I've had issues with organ transplants at different times due to the issue of one life ending so another could live. I don't see stem cells as being any different.

Anonymous said...

But you don't kill someone to take their organ.

Justin said...

Let's face it folks, whether it's legal or not, some women are going to get abortions. That's the reason why although I'm vehemently opposed to abortion on a personal level, I'm pro choice politically. Besides all of the problems related to back alley abortions, this is just one more reason why abortion should be legal. If these people insist on killing their unborn children, then why not let there be some good that comes out of it? From what I understand, stem cells for research aren't taken from aborted fetuses anyway, they're taken from fetuses that were grown in a test tube for implantation in infertility cases, and the parents of the unused fetuses are supposed to have given their permission for them to be used as such. When fertility doctors grow "test tube babies", they fertilize several eggs at a time and then pick one for implantation in the mother's womb, the rest just die anyway so why not use them? In the United States, it's illegal to obtain stem cells any other way as far as I know but I could be wrong.

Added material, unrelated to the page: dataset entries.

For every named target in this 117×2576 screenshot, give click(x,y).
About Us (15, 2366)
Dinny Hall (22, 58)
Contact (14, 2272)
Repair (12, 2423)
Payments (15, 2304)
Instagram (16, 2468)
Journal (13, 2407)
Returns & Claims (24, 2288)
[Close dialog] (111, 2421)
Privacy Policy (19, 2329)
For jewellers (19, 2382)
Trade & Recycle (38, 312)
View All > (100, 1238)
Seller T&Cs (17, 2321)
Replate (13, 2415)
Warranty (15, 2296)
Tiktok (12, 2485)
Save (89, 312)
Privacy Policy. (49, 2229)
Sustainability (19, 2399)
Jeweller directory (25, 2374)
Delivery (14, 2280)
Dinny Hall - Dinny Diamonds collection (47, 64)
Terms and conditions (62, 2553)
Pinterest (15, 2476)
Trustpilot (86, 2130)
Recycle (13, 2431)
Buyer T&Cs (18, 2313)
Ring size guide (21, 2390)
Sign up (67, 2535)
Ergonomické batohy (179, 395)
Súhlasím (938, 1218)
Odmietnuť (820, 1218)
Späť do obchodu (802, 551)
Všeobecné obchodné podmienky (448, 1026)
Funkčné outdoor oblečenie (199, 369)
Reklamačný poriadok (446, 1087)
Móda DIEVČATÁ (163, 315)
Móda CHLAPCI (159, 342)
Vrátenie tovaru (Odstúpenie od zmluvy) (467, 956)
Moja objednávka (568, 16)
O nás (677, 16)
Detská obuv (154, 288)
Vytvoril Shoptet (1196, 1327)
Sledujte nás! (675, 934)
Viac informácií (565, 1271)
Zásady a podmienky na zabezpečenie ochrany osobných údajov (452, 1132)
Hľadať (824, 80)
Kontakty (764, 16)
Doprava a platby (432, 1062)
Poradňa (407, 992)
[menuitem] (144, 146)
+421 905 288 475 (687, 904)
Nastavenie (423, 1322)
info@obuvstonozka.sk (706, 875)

When it comes to cloning, there's a mixed bag there as well. If we're talking about cloning an entire person, then I'd say no but strictly on moral grounds. But think of it. What better way could a doctor possibly have of repairing your damaged or diseased body, than by cloning your own organs? Need a liver? What if they could just grow you a new one right from your own DNA? When it's ready they could transplant it with no fear of rejection because it would be an exact genetic copy of the one they took out. Children born with faulty or missing organs could be normal after doctors regrew the needed parts from the child's own DNA. I think the potential benefits of stem cell research far outweigh the risks, and they definitely outweigh the superstitious fears of nitwits.

lori said...

I don't believe stem cell research "kills" someone. And with research being done there may soon be a way to extract stem cells from embryos without destroying the embryo.

Anonymous said...

If it destroys and embryo, it kills a life. Just because an egg is fertilized in a petri dish doesn't make it any different than if it were fertilized through sexual intercourse. Destroy a fetus in the womb or destroy a fetus in a dish...it's still a fetus.

lori said...

That's your opinion. Not the opinion of any other people and many scientist conducting the experiments. The question of "when does life begin?" is a deeply personal and individual issue. I don't think of cells in a dish as a life. I do, however, think of the person who's organ are transplanted to others as a life. I do value life but I don't feel that the rights of a "fetus", or cells in a dish, should be more important than the life of person's affected with chronic illness or injuries like spinal cord injuries.

lori said...

One more thing I forgot in my previous post. I think you're using the term fetus incorrectly. Stem cells are withdrawn from embryos. An embryo is not considered a fetus until the eight stage of gestation.

Justin said...

Wouldn't it be a moot point in the case of embryos grown in a petri dish for implantation in an infertile mother that are going to be disposed of anyway? If they're already going to die, why not use them to potentially save or better the life of someone else? Perhaps you're morally opposed to the idea of "test tube babies", and if that's the case it's your right, but then that's the concept you need to address your opposition to. Not the method by which the unused embryos are disposed of.

Anne LeBlanc said...

I hope the parents find help for their child. It's significant that although the article points out the controversy with embryonic stem cells, the child referenced who got treatment in China was treated with umbilical cord stem cells, for which there is no controversy. These stem cells and others found in the tissues of children and adults, all non-controversial sources, have helped many patients in the US and other countries throughout the world.